TRECHO DO TEXTO –
"""
Home FilmesCríticas Crítica | Não Se Preocupe, Querida

Crítica | Não Se Preocupe, Querida

Só dá para molhar os pés.

por Felipe Oliveira
5,8K views

Quando Olivia Wilde fala de seu mais novo filme, há um sentimento forte, contido, como se referisse a algo incrivelmente concebido e garantido, a começar pelo que acredita sobre o potencial da história. O que talvez seja crível, afinal, em comparação a seu primeiro longa no cargo de diretora, a aclamada comédia indie Fora de Série, Não Se Preocupe, Querida é um grande salto, o que se prova ao trabalhar com um elenco de prestígio liderado por Florence Pugh além da mudança de gênero, agora para um thriller psicológico com toques de ficção científica. Contudo, se há algum traço de tensão no que se espera de um thriller e do que o longa quer repercutir, isso ficou com as várias intrigas, polêmicas e rumores dos bastidores, que continuam surgindo sobre um filme incapaz de impactar como imagina.

Em entrevista, Wilde comparou curiosamente o seu segundo longa a Matrix, O Show de Truman e A Origem, embora as semelhanças com o suspense Mulheres Perfeitas sejam notórias. Então, temos uma utopia que se passa na década de 50, trazendo uma idílica comunidade no deserto da Califórnia vivendo numa realidade aparentemente perfeita, até que Alice (Pugh) presencia um episódio traumático e começa a questionar o seu entorno. Para um filme que almeja manipular a percepção da audiência conforme a trama desenrola, a direção de Wilde sofre de um problema nesse quesito, quando não consegue nem capturar a atenção e convencer do modo de vida dos personagens, e que a sistemática que rege a vizinhança é atrativa.

A ideia era embarcarmos na sinergia que denota o suspense e no que os personagens acreditam, principalmente Alice, para quando a dúvida pairasse, começássemos também a questionar, guiados pela percepção da protagonista. Porém, há um senso de obviedade que em nenhum momento consegue ser discreto, ou isso é um deslize que vem da direção afobada que não se contenta em deixar escancarado que o mote irá sofrer uma reviravolta. Essa impressão de como Wilde não disfarça tão bem a falsa natureza e moralidade na trama é evidente em poucos minutos, o que se torna um ponto frouxo, uma vez que era necessário o público acreditar na lógica proposta, e ainda que desconfiasse da possibilidade, a configuração de como o mistério seria passado faria o papel de prender a atenção de forma que as substâncias soassem atraentes, contudo, não bastando esse ser um dos fatores que tiram a graça, há muitos mais obstáculos que Wilde cria na maneira que conduz a história, o que termina tirando a força da discussão pretendida.
"""
DADOS FORNECIDOS –
"""
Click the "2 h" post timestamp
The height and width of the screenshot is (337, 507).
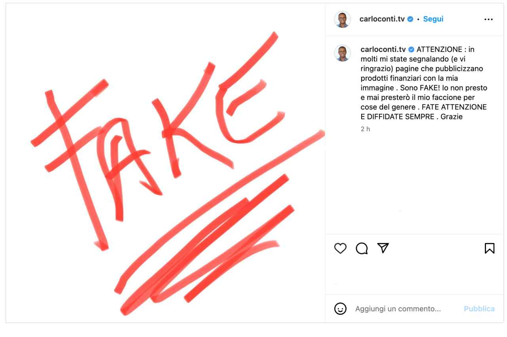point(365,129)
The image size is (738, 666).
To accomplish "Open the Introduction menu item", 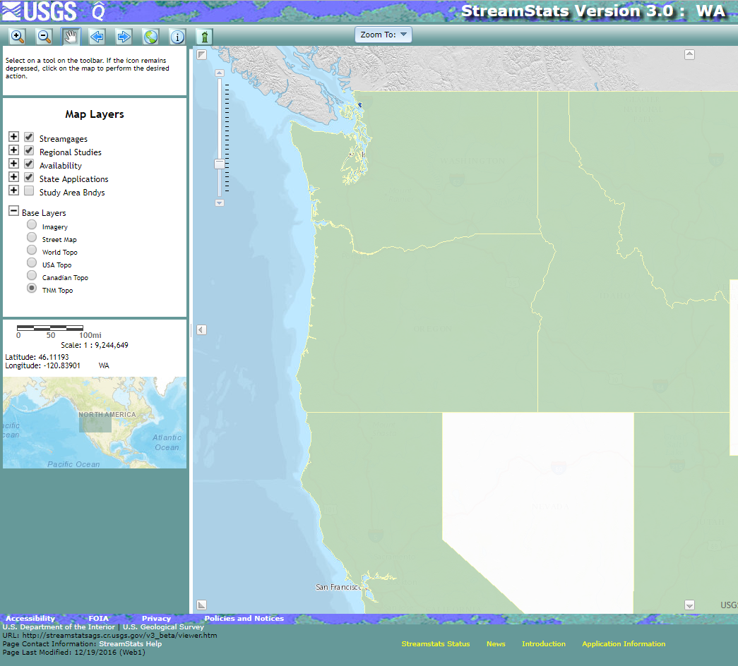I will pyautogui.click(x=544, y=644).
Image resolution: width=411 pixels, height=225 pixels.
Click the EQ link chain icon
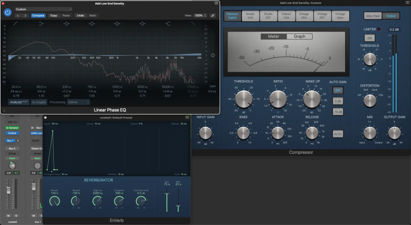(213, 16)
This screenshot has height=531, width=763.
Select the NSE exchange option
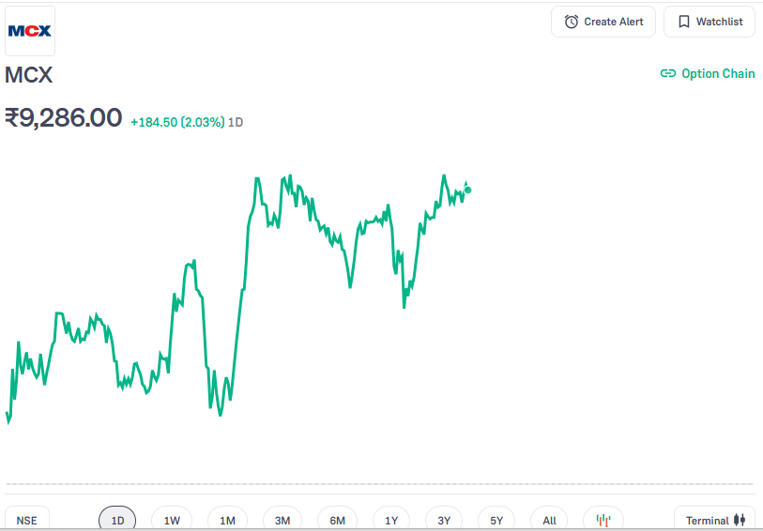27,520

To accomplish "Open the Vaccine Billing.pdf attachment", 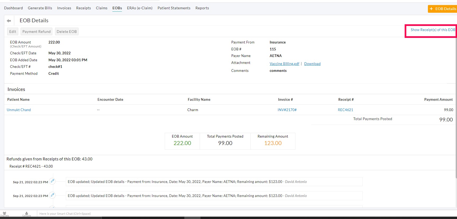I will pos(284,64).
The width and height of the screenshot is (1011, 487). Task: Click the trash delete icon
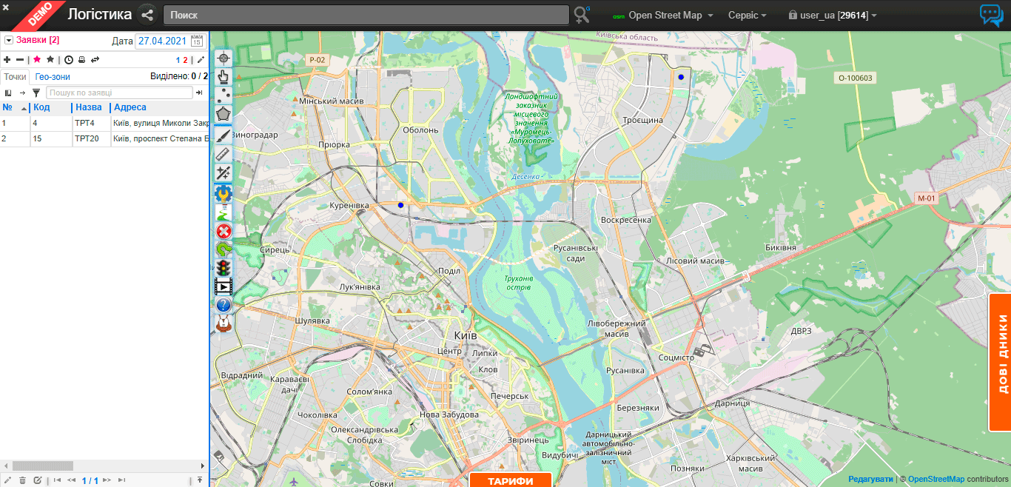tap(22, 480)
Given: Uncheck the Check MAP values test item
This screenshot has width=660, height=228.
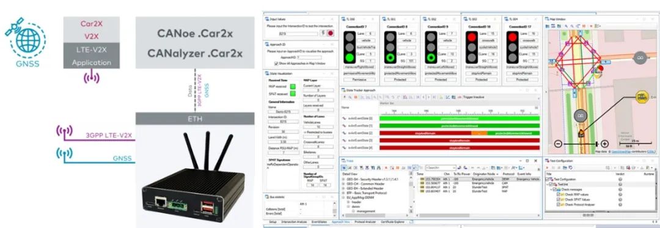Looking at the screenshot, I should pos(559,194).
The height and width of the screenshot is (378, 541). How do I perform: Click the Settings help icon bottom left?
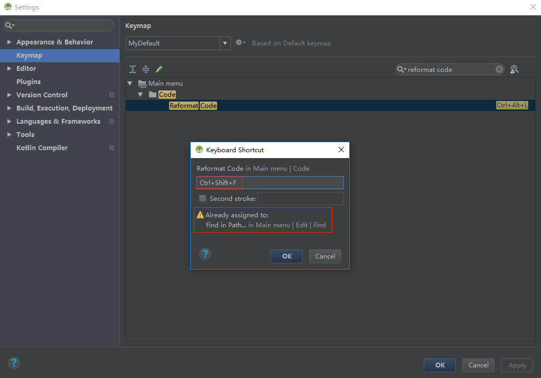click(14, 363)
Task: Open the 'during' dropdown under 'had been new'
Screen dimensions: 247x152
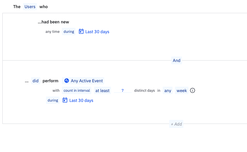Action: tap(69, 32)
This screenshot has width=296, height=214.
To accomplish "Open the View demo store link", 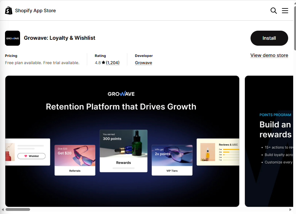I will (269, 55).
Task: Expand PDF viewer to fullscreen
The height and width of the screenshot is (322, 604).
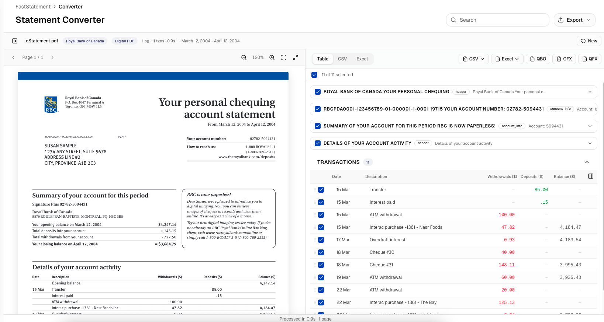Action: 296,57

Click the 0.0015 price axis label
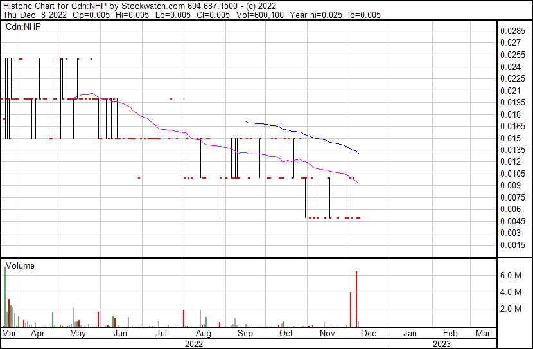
"""
"""
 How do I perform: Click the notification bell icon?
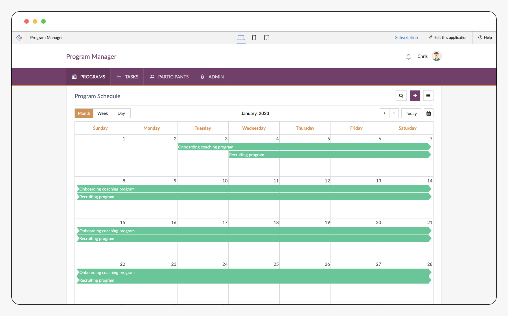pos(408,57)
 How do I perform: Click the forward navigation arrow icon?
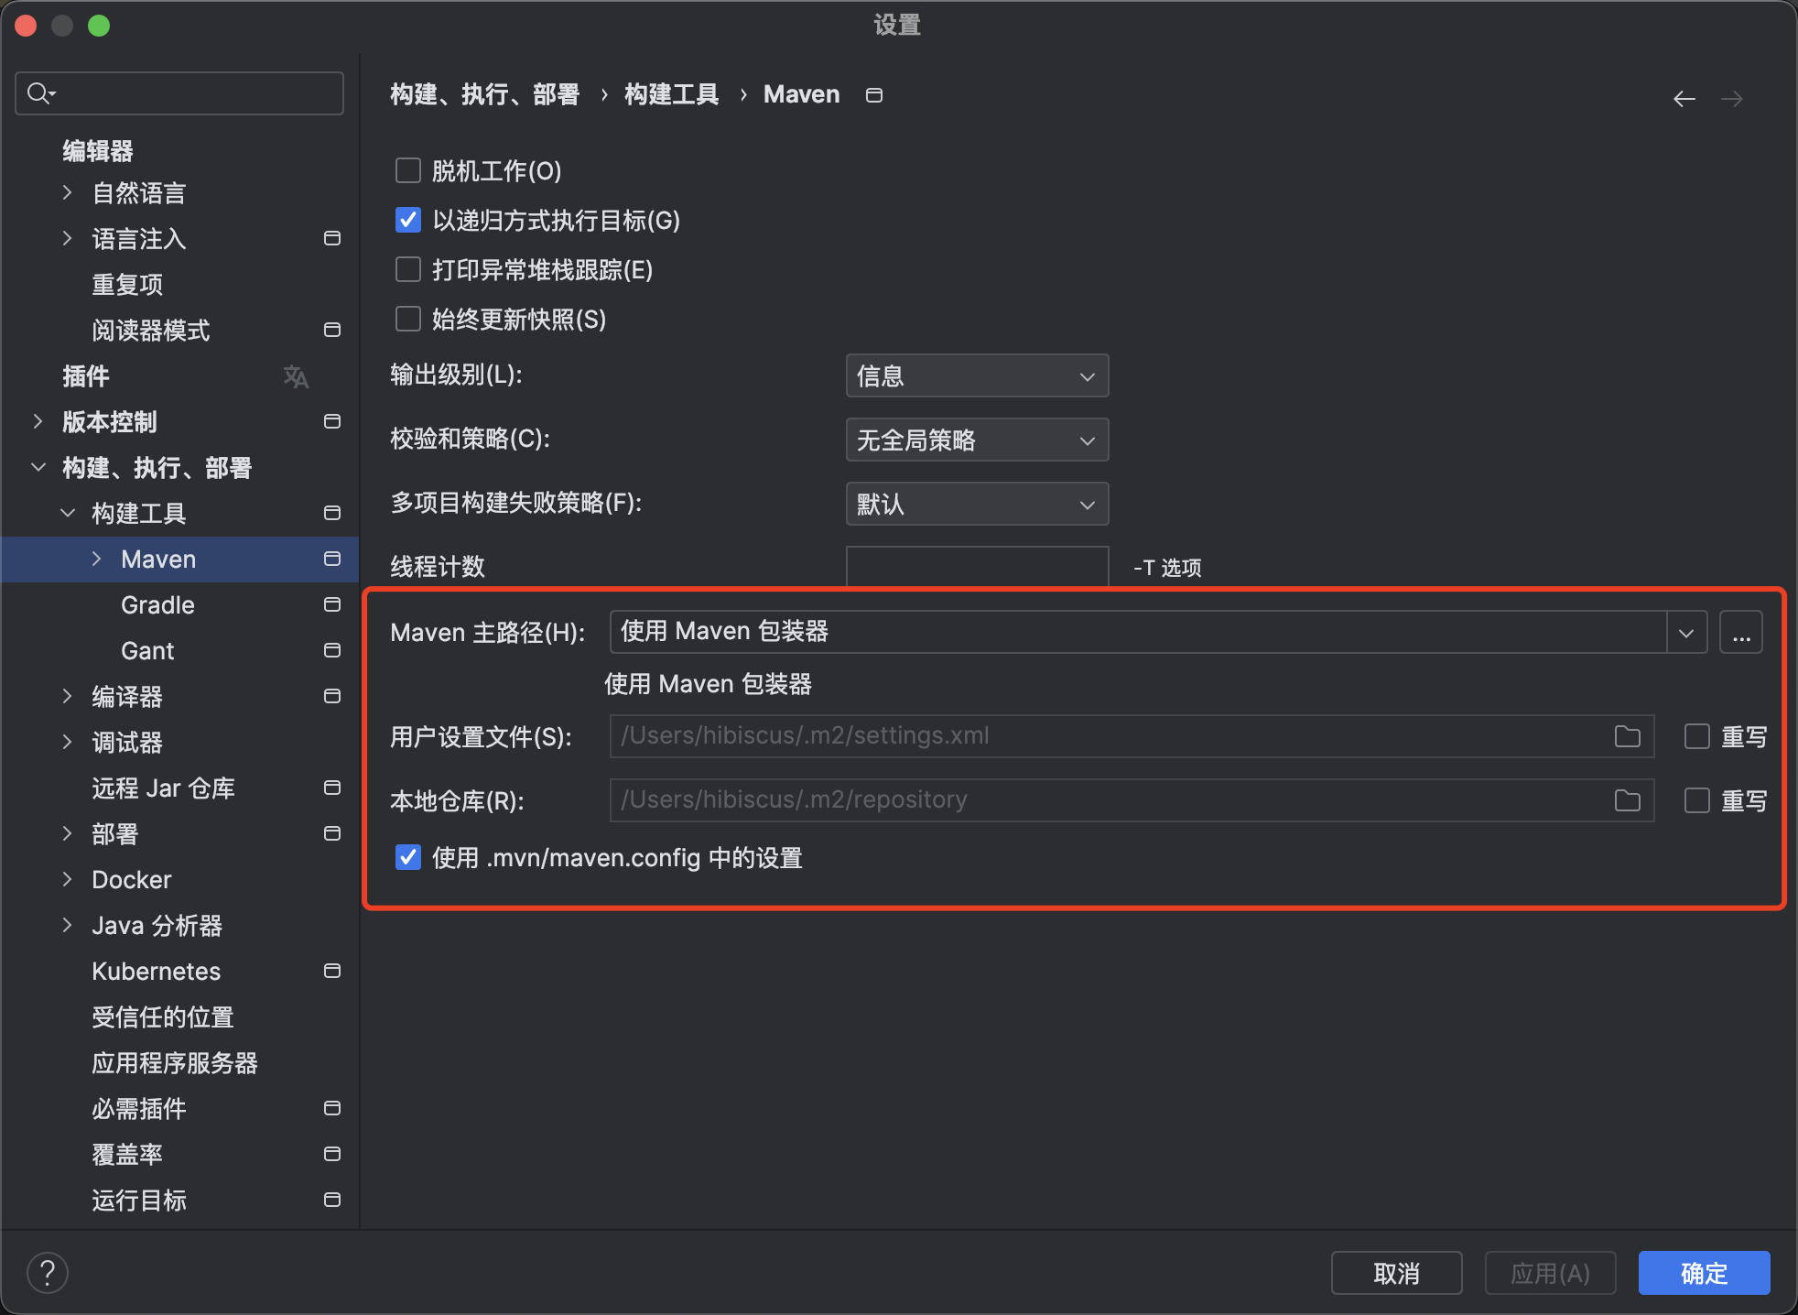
"""
TAREFAS A REALIZAR –
1/ Reproduza a crítica, na íntegra, desde "Só dá para molhar" até "impactar como imagina.".
2/ Diga se cada afirmação abaixo está de acordo com a crítica, respondendo sim ou não e citando literalmente as palavras que decidem. (a) O primeiro longa de Olivia Wilde como diretora foi a comédia indie Fora de Série. (b) A história de Não Se Preocupe, Querida se passa na década de 70. (c) A comunidade mostrada no filme fica no deserto da Califórnia.
3/ Segundo a crítica, com quais filmes Olivia Wilde comparou seu segundo longa em entrevista?

RESPOSTAS POR TAREFA –
1/
Só dá para molhar os pés.

por Felipe Oliveira
5,8K views

Quando Olivia Wilde fala de seu mais novo filme, há um sentimento forte, contido, como se referisse a algo incrivelmente concebido e garantido, a começar pelo que acredita sobre o potencial da história. O que talvez seja crível, afinal, em comparação a seu primeiro longa no cargo de diretora, a aclamada comédia indie Fora de Série, Não Se Preocupe, Querida é um grande salto, o que se prova ao trabalhar com um elenco de prestígio liderado por Florence Pugh além da mudança de gênero, agora para um thriller psicológico com toques de ficção científica. Contudo, se há algum traço de tensão no que se espera de um thriller e do que o longa quer repercutir, isso ficou com as várias intrigas, polêmicas e rumores dos bastidores, que continuam surgindo sobre um filme incapaz de impactar como imagina.

2/
(a) Sim: "seu primeiro longa no cargo de diretora, a aclamada comédia indie Fora de Série".
(b) Não: "uma utopia que se passa na década de 50".
(c) Sim: "uma idílica comunidade no deserto da Califórnia".

3/ Com Matrix, O Show de Truman e A Origem.